= Rabin (amora) =

Rabin or Ravin (רבין), short for Rabbi Abin and also known in the Yerushalmi as Rabbi Abon or Rabbi Bon, was one of the most famous rabbis of the fourth generation of amoraim in the Land of Israel.

==Biography==
Different stories about his ancestry are recorded. According to Ecclesiastes Rabbah, he was born on the day that Rav Hamnuna, his father, died. In Midrash Shmuel the same story appears, but without mentioning that Hamnuna was his father. In Genesis Rabbah, the same story appears but with R' Ada bar Ahava in place of Rav Hamnuna. Thus, it is difficult to know the actual name of his father. Ravin himself testified that his father died when he was conceived (and his mother died when he was born).

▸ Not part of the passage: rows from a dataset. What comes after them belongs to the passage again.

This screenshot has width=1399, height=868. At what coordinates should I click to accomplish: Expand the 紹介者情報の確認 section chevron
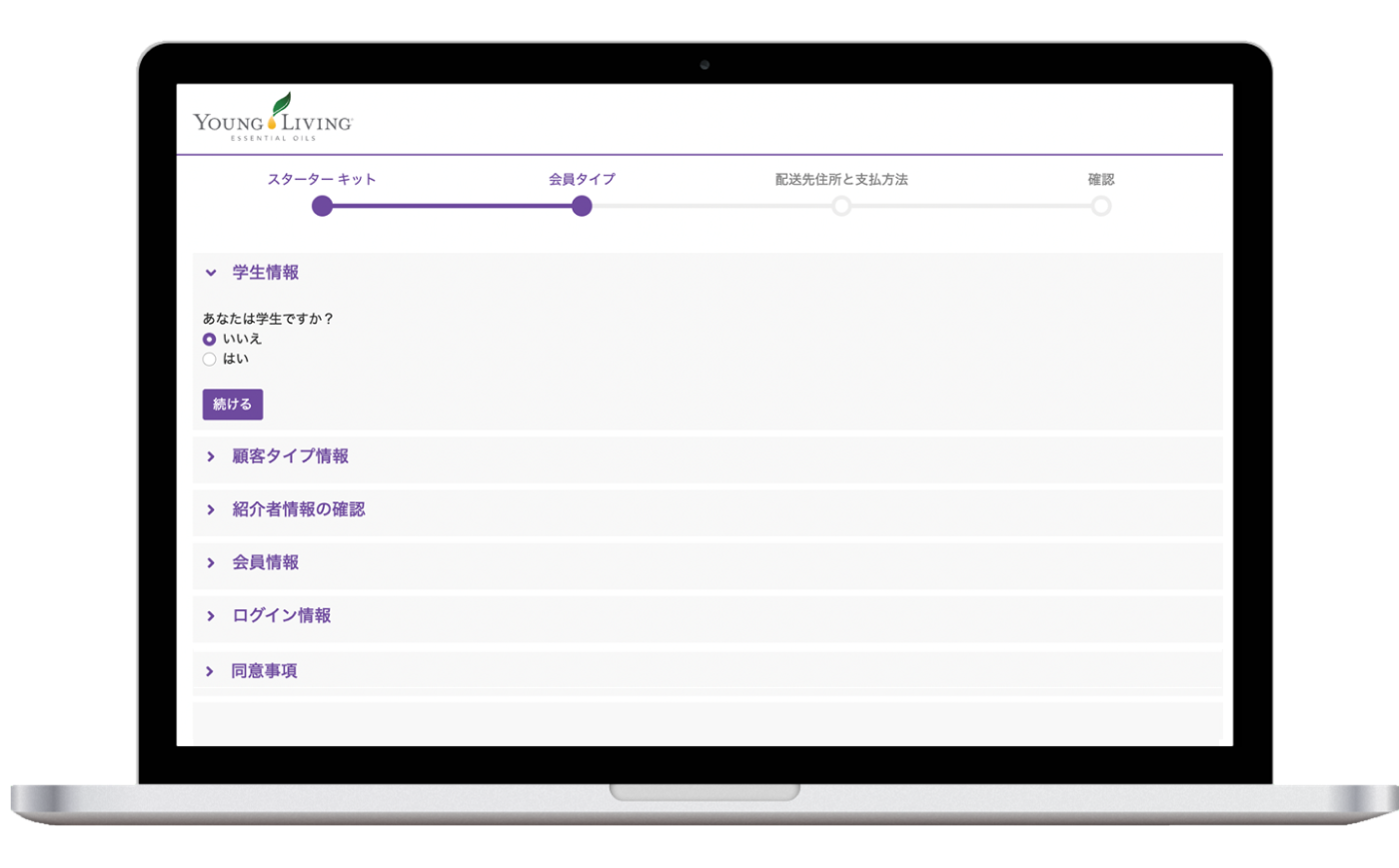[211, 509]
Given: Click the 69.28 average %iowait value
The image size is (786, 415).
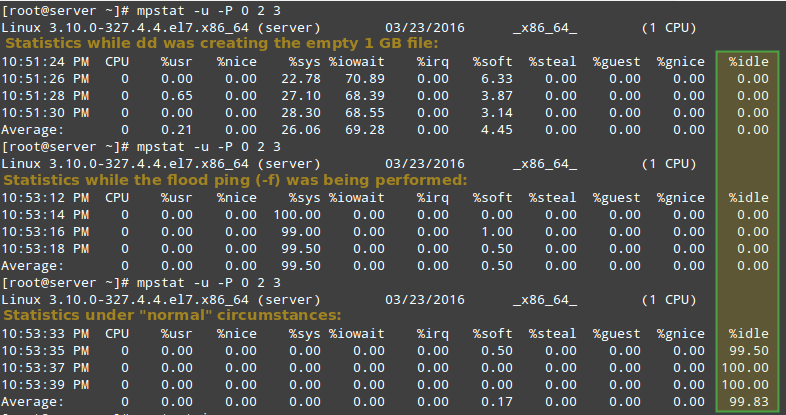Looking at the screenshot, I should [x=365, y=129].
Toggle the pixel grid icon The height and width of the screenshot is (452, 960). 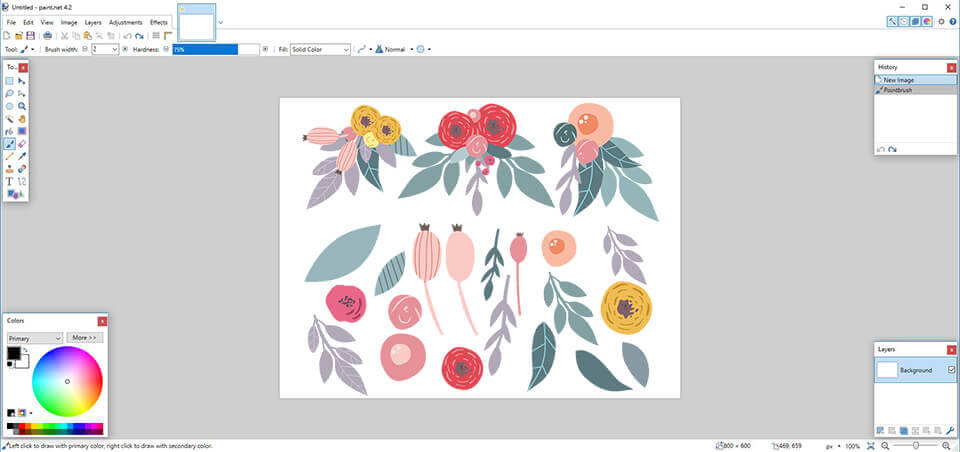click(156, 35)
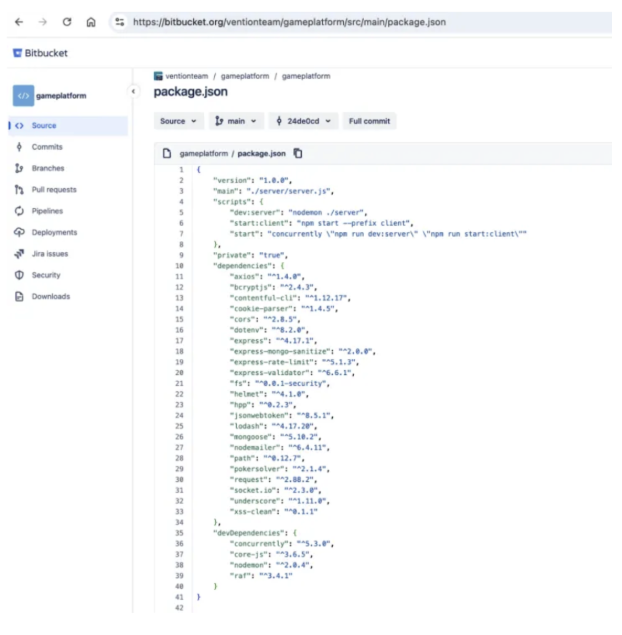Open the ventionteam breadcrumb link
Screen dimensions: 622x635
[187, 76]
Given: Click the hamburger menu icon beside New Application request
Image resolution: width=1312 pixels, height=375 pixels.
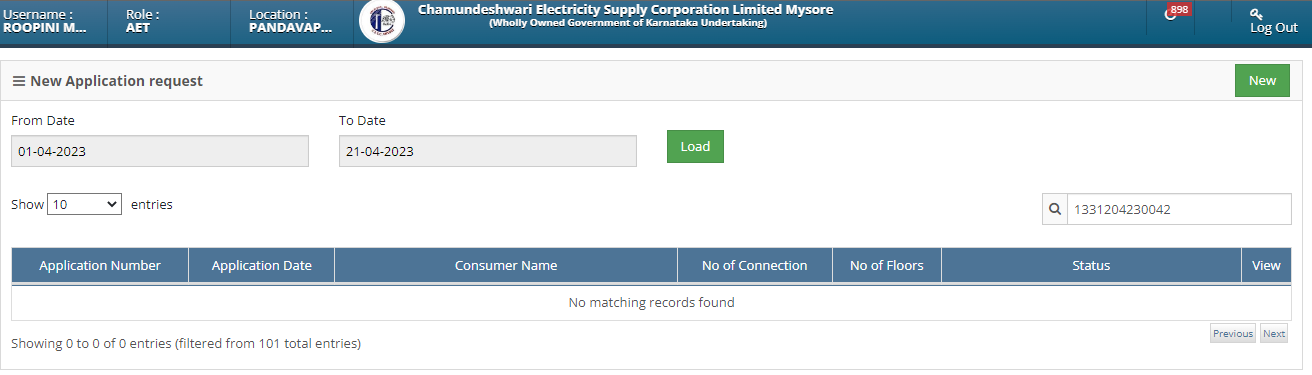Looking at the screenshot, I should click(x=18, y=81).
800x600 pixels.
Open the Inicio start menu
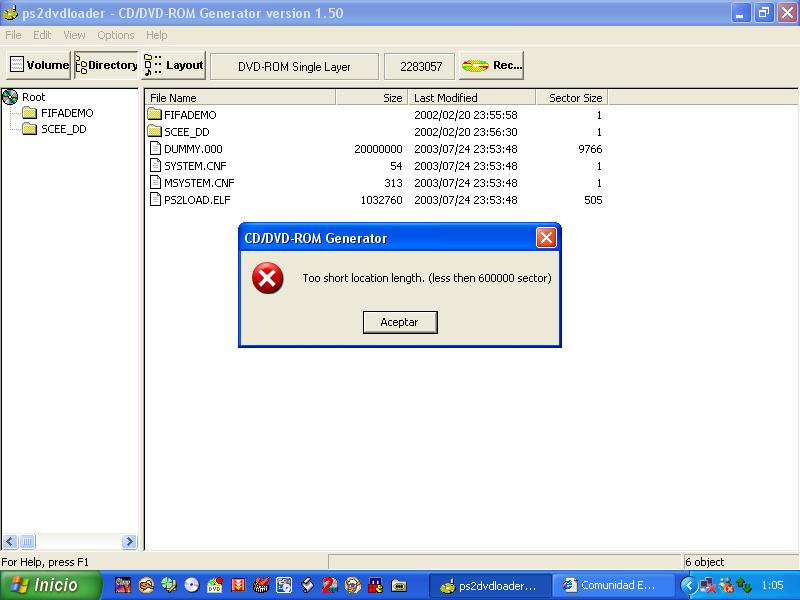coord(51,585)
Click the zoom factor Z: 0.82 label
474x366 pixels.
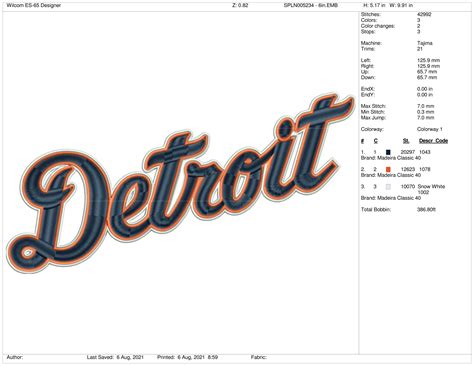pos(240,5)
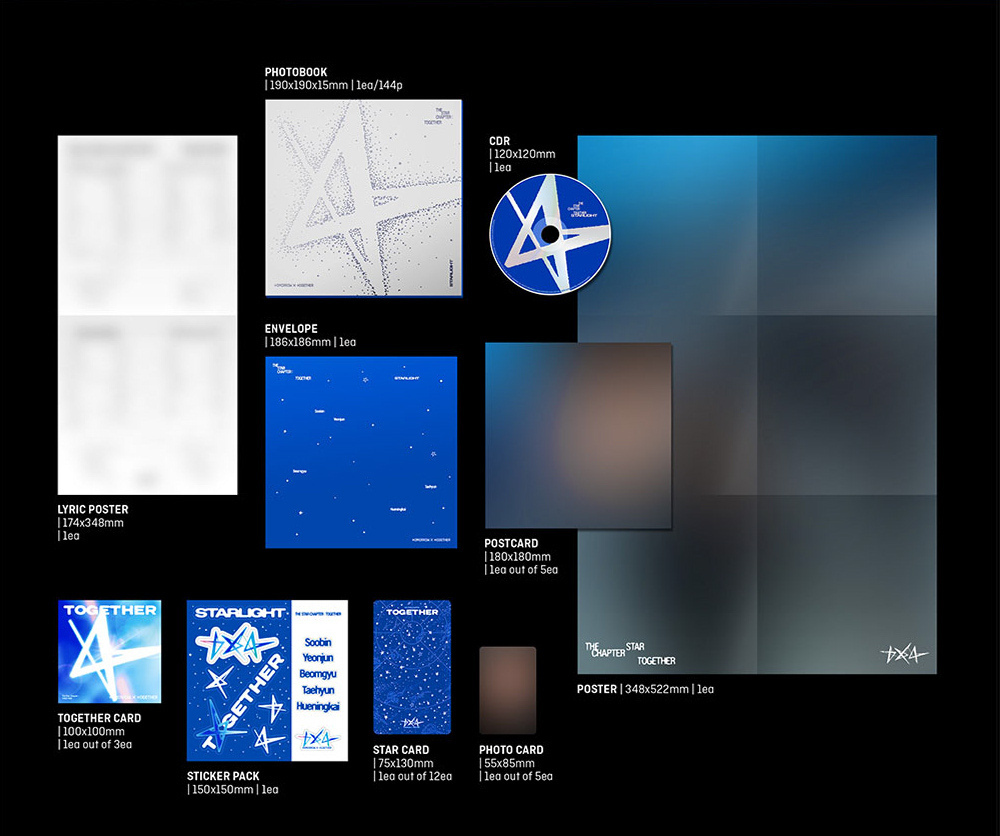Select the Starlight Sticker Pack image
The image size is (1000, 836).
point(267,680)
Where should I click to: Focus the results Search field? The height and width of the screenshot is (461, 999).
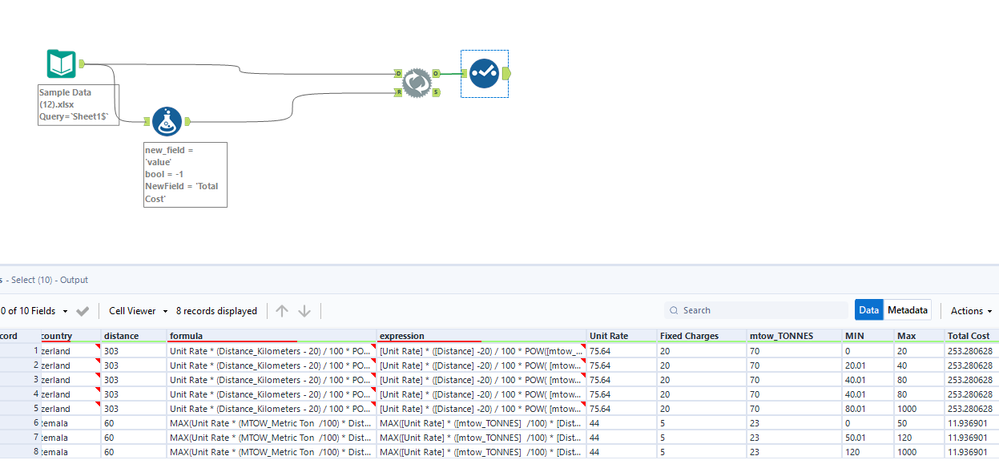coord(756,310)
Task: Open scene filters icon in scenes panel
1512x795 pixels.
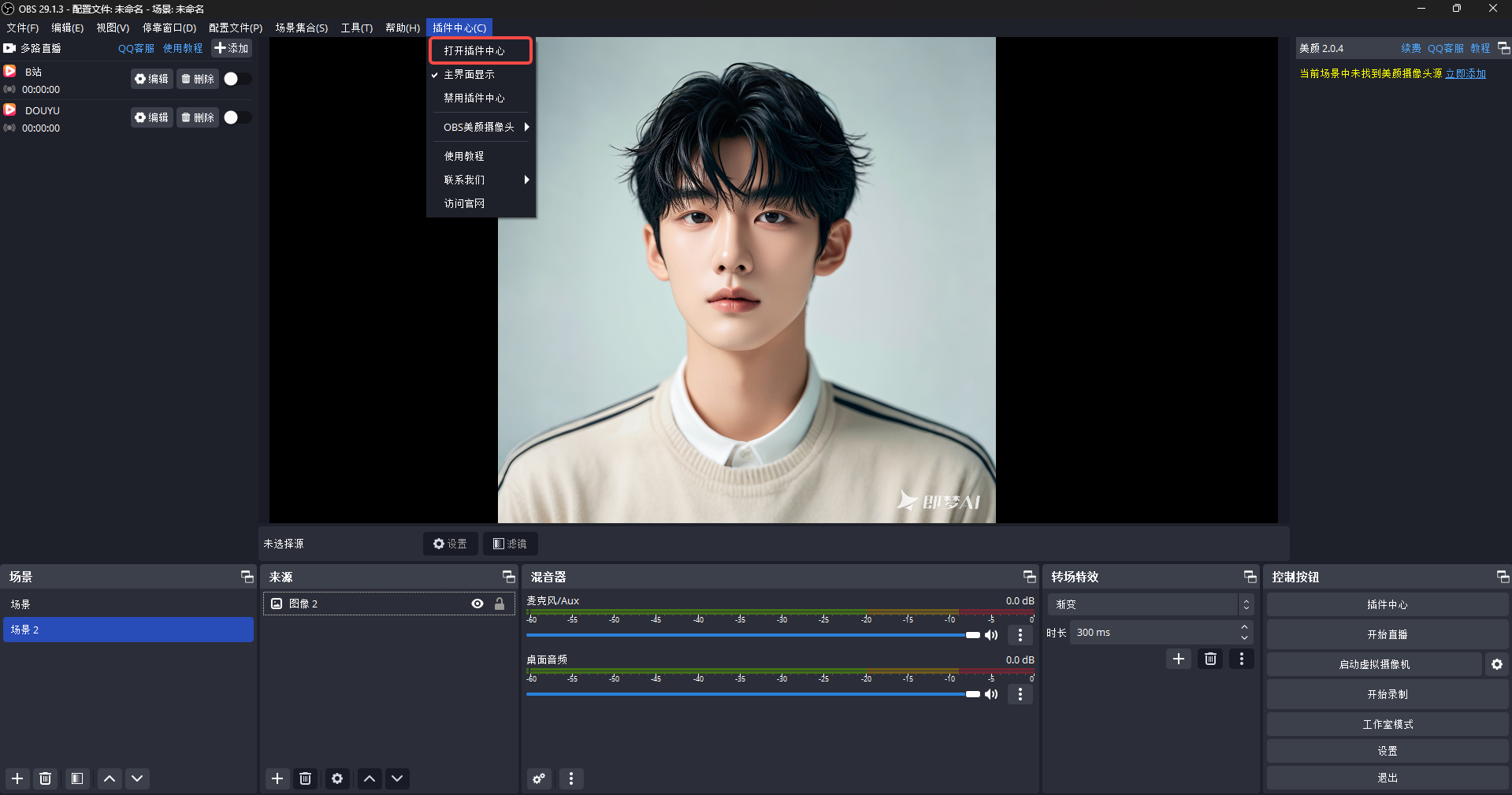Action: [77, 778]
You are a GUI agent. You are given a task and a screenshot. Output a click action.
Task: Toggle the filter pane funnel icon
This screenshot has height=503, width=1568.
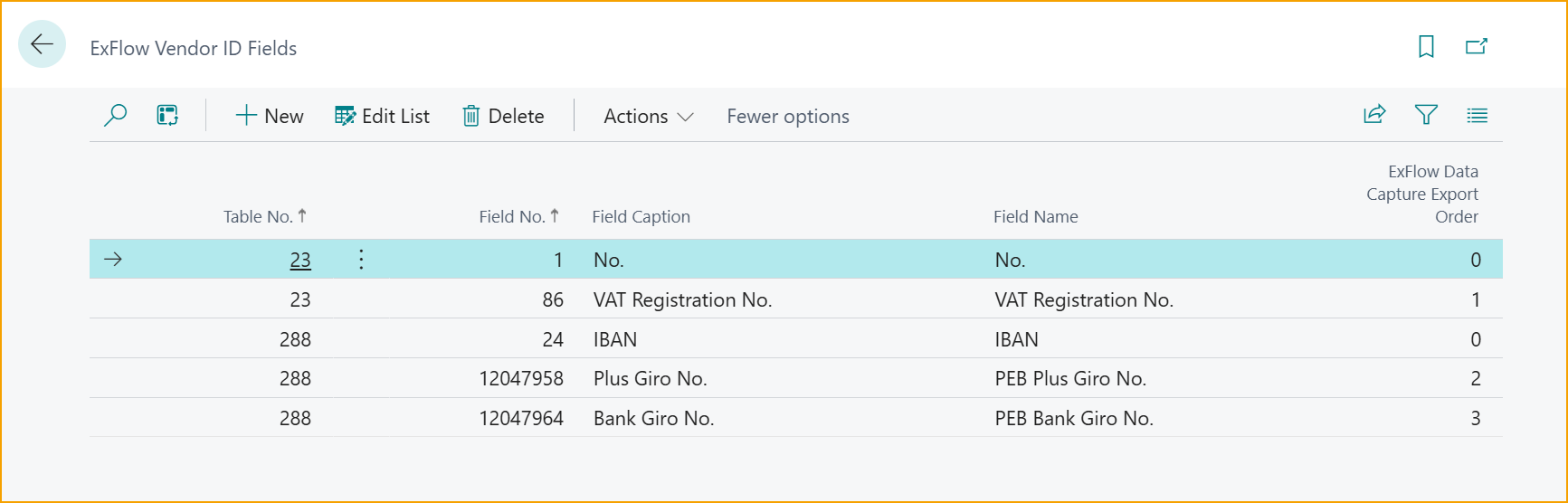click(x=1426, y=115)
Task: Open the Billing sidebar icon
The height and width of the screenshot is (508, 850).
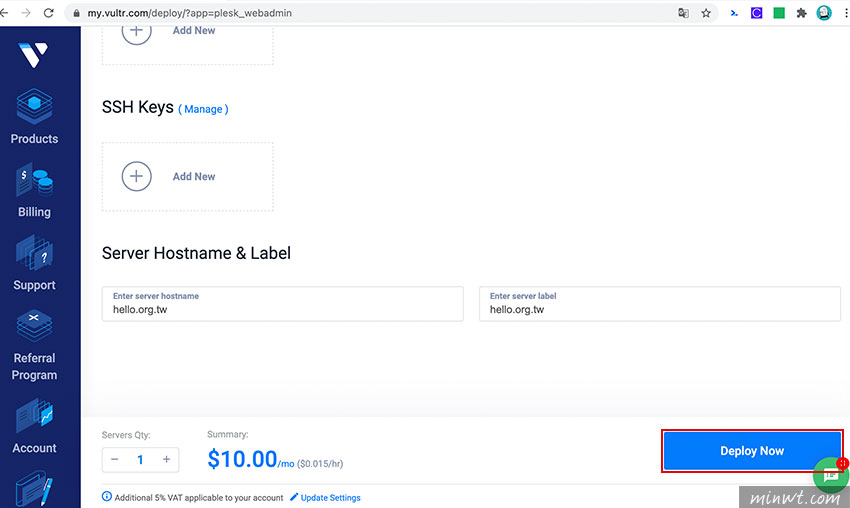Action: (34, 179)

He was Babylonian in origin but seems to have immigrated to the Land of Israel in his youth, where he encountered Rabbi Yochanan and Reish Lakish.

Along with Rav Dimi, he moved to Babylonia bringing many halachic traditions from the rabbis of the Land of Israel; he and Dimi arranged that Dimi would travel first, and therefore the phrase "When Rav Dimi came" in the Talmud is frequently followed by "When Ravin came" and only rarely the reverse. Upon arriving in Babylonia he was seen as a peer to Abaye.

It is likely that R' Yossi bar Bun (colleague of R' Jose bar Zevida) was Ravin's son, though Yossi stayed in the Land of Israel, while Ravin moved to Babylonia and apparently remained there.